Diquat Poisoning Group (Medium Concentration)
Participants presenting to the emergency department with clinically diagnosed acute diquat poisoning whose diquat concentration is classified into the medium concentration stratum.
Diquat Poisoning Group (High Concentration)
Participants presenting to the emergency department with clinically diagnosed acute diquat poisoning whose diquat concentration is classified into the high concentration stratum.
Non-Diquat Poisoning Group (Negative Control)
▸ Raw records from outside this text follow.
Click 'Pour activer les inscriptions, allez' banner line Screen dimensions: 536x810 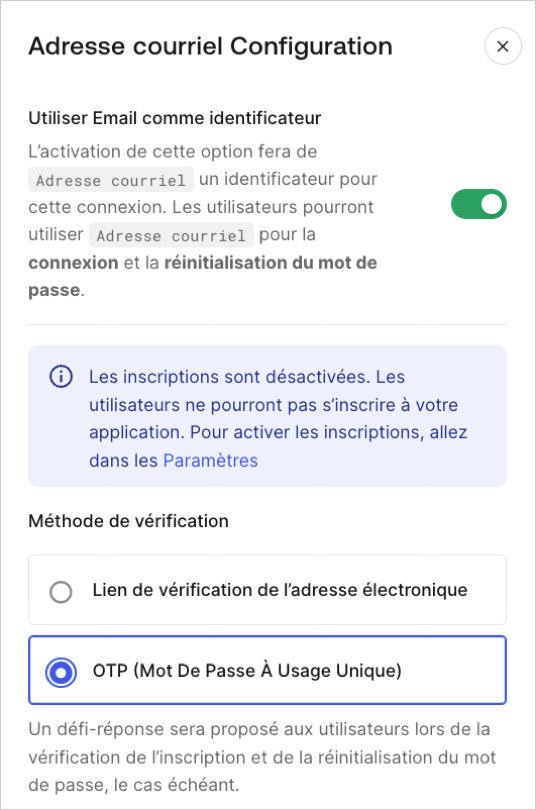(328, 432)
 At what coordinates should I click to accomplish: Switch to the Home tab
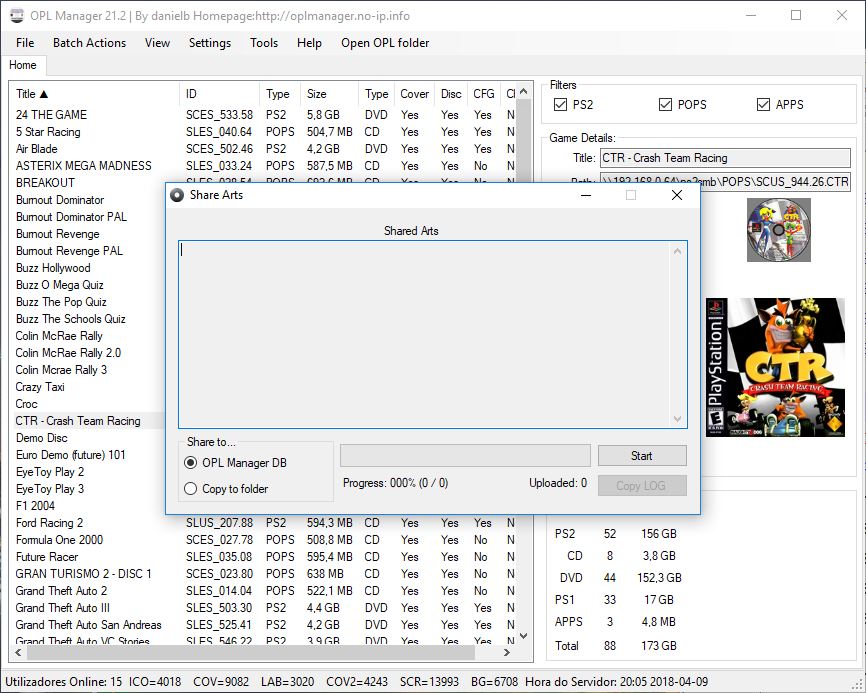(x=23, y=65)
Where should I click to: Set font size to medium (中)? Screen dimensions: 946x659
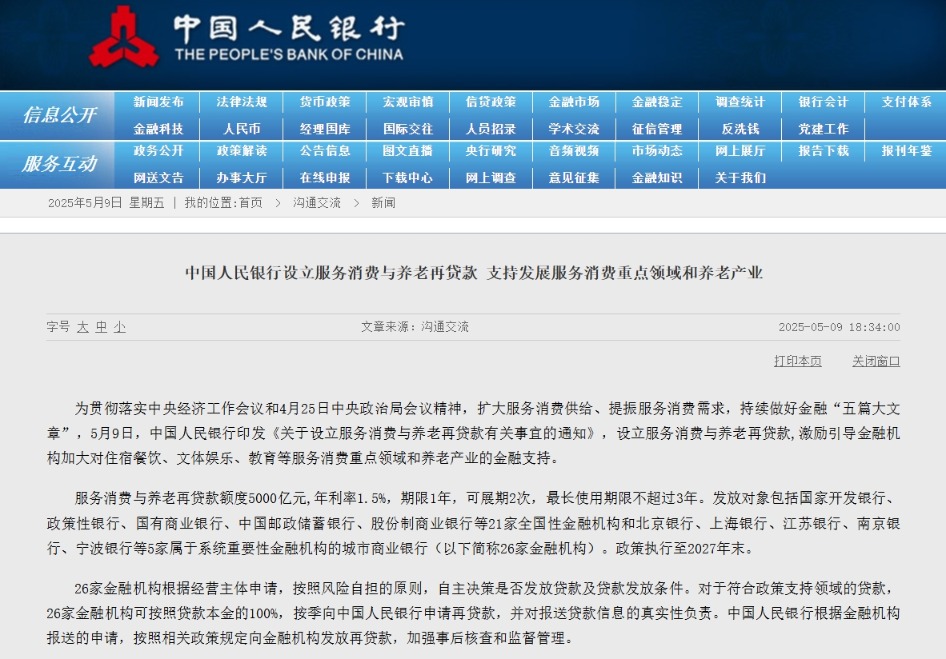pos(101,327)
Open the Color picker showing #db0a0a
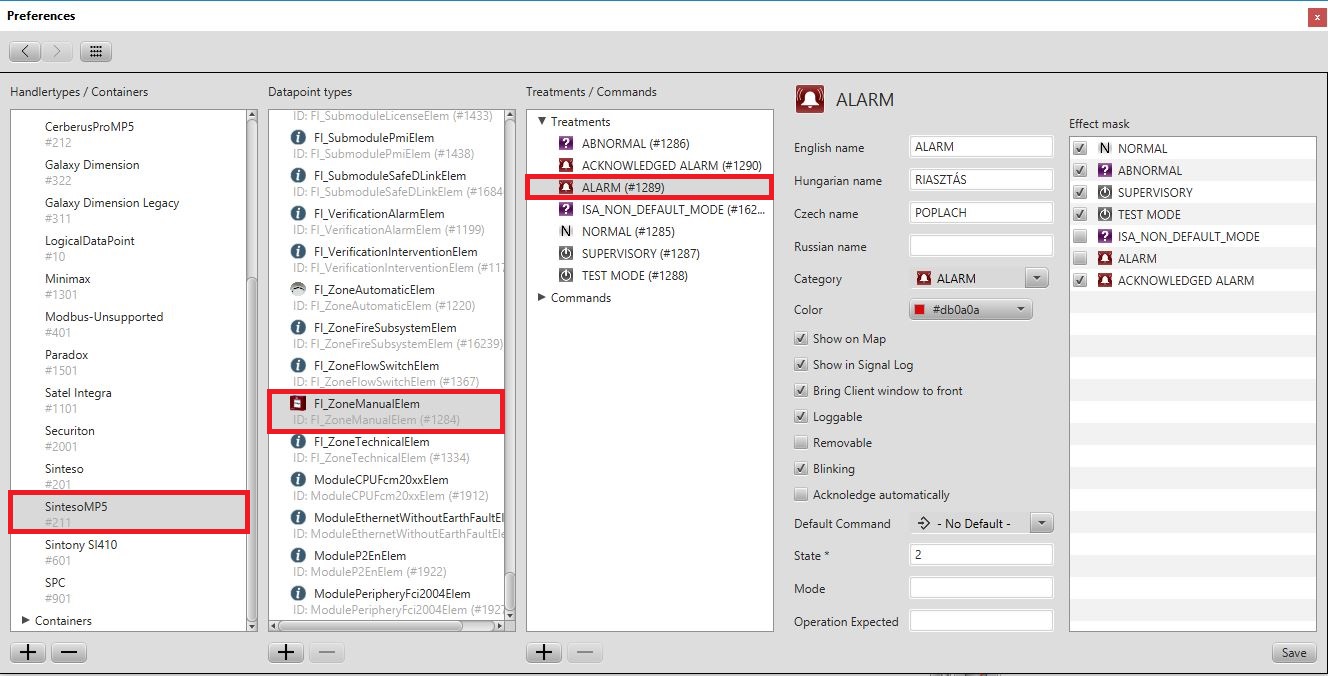This screenshot has width=1328, height=676. click(x=970, y=310)
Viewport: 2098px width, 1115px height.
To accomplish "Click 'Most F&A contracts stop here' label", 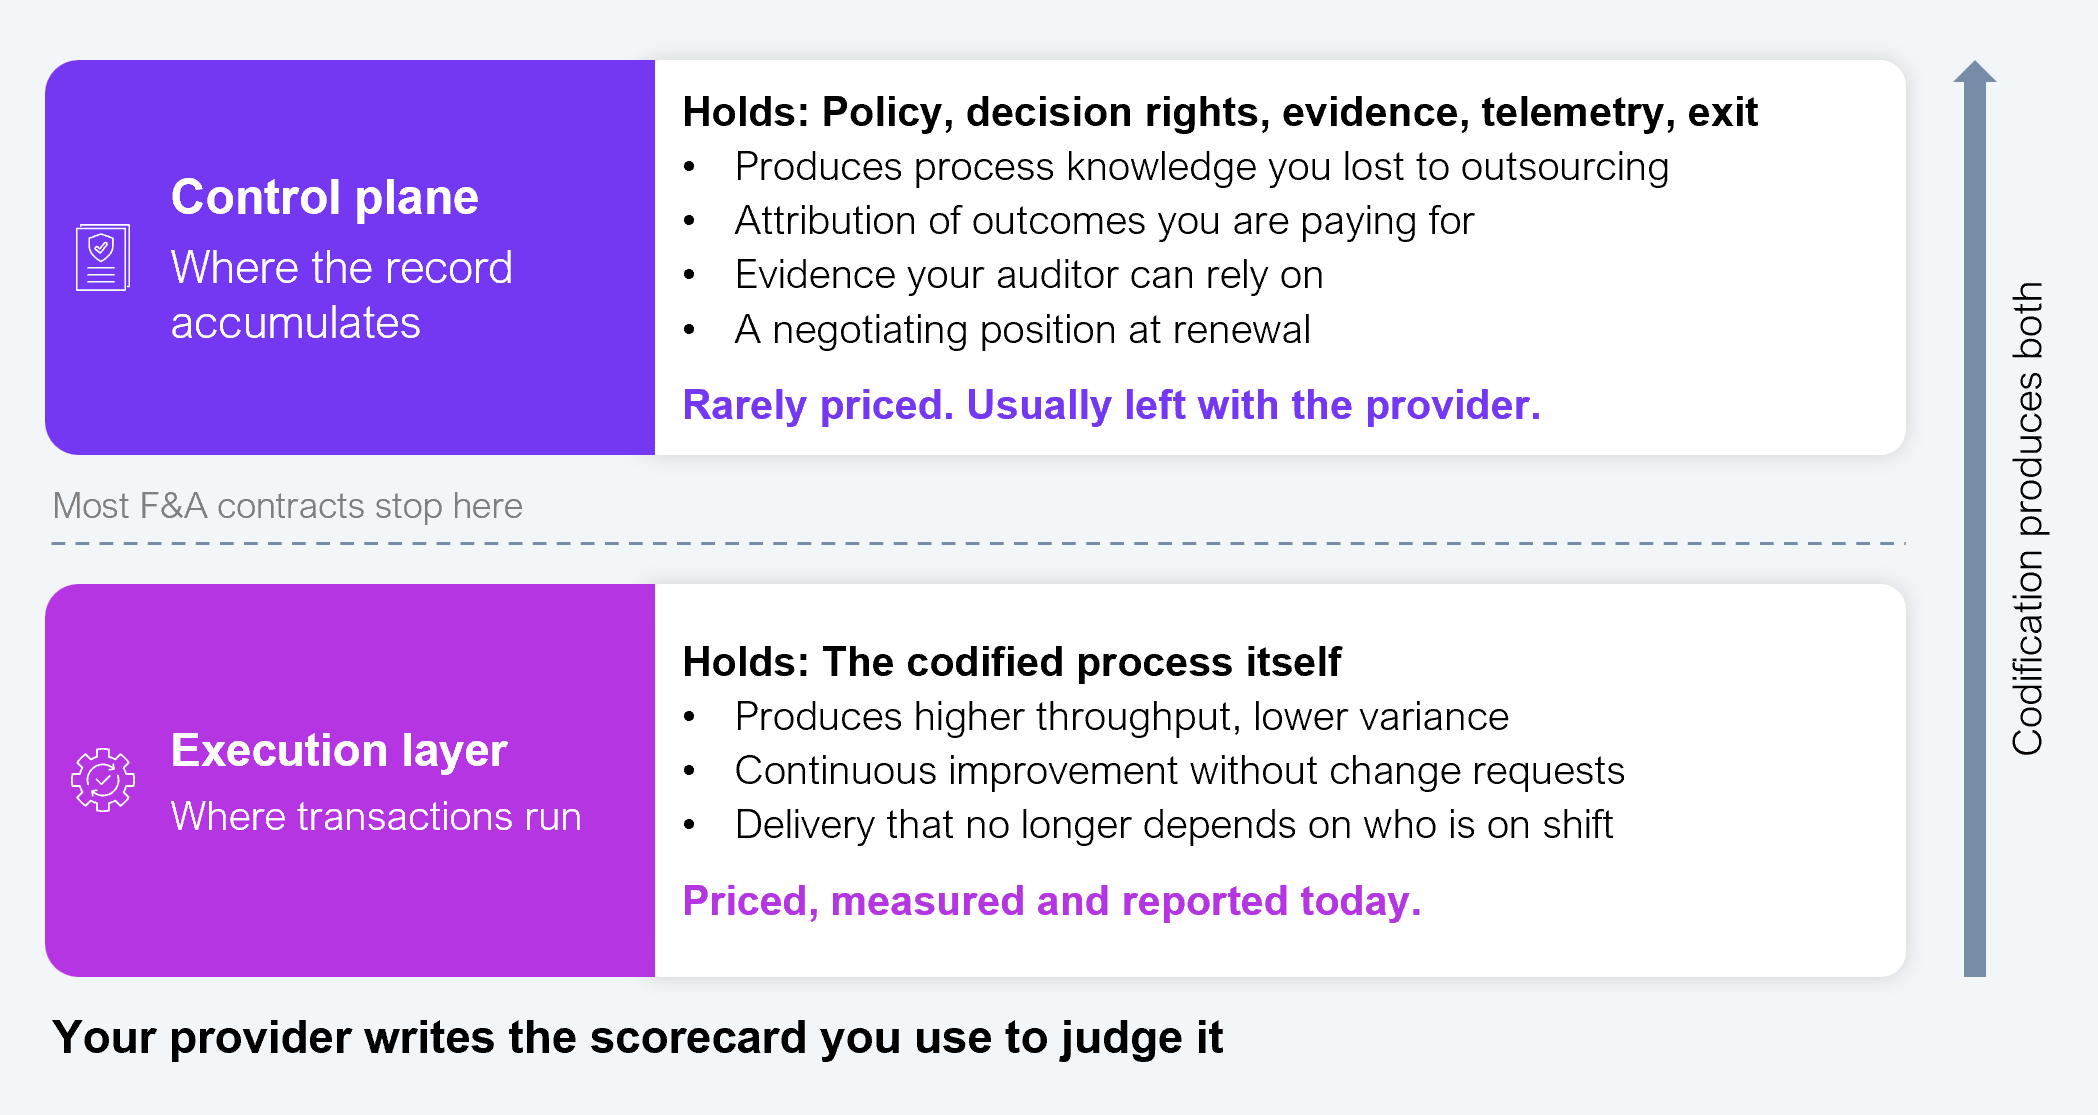I will [287, 506].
Participants presenting to the emergency department who are not diagnosed with acute diquat poisoning will be enrolled as negative controls. Their blood samples will be tested in parallel to support evaluation of method performance and to confirm negative results in non-diquat cases.
Interventions
The portable mass spectrometry analysis system is an in vitro diagnostic device used with a diquat quantitative detection kit based on an in-situ/ambient ionization mass spectrometry method to quantify diquat concentrations in human blood samples. Whole blood specimens collected in routine clinical care will be analyzed using this device, and the quantitative results will be compared against those obtained using the reference standard method, liquid chromatography-tandem mass spectrometry (LC-MS/MS), to evaluate analytical accuracy and agreement. Each specimen will be tested repeatedly (three measurements per sample), and the mean value will be used for statistical analysis. The study is observational and non-interventional, and test results generated by the portable mass spectrometry system are used for research evaluation purposes and do not alter routine clinical diagnosis or treatment decisions
Eligibility Criteria
Participants will be recruited from patients presenting to the emergency department during the study period. The study population includes individuals with suspected or clinically diagnosed acute diquat poisoning, stratified into low, medium, and high concentration groups (15 participants per group), as well as a negative control group consisting of non-diquat-poisoning patients (15 participants), for a total enrollment of 60 participants.
You may qualify if:
- Patients with suspected or clinically diagnosed acute diquat poisoning, providing whole blood and/or plasma samples, including qualified residual specimens retained after prior clinical testing when available.
- The participant or their legally authorized representative can fully understand the study purpose and procedures, voluntarily agrees to participate, and is willing and able to comply with the study requirements.
- Sample collection is performed according to routine clinical standards, with no apparent ethical concerns related to sample acquisition.
You may not qualify if:
- Abnormal sample appearance, such as visible flocculent material or other gross abnormalities.
- The participant is unable to provide a specimen, or the specimen does not meet testing requirements.
Contact the study team to confirm eligibility.
Sponsors & Collaborators
Study Sites (1)
Nanjing Drum Tower Hospital
Nanjing, Jiangsu, 210008, China
Biospecimen
Venous blood specimens will be collected from participants, including whole blood and plasma. At least 2 mL of venous blood will be drawn into anticoagulant tubes (heparin sodium or EDTA). Plasma will be separated by centrifugation (approximately 3000×g for 10-15 minutes) when needed. Samples may include qualified residual specimens remaining after routine clinical testing. Fresh specimens will be tested immediately when feasible, or stored at 2-6°C and analyzed within 24 hours, while a subset of samples may be stored at -80°C for frozen-sample comparisons under routine clinical storage conditions.
Central Study Contacts
Study Design
- Study Type
- observational
- Observational Model
- COHORT
- Time Perspective
- PROSPECTIVE
- Sponsor Type
- OTHER
- Responsible Party
- PRINCIPAL INVESTIGATOR
- PI Title
- Principal Investigator, Clinical Associate Professor
Study Record Dates
First Submitted
January 26, 2026
First Posted
February 10, 2026
Study Start (Estimated)
September 1, 2026
Primary Completion (Estimated)
December 31, 2027
Study Completion (Estimated)
December 31, 2028
Last Updated
May 27, 2026
Record last verified: 2026-02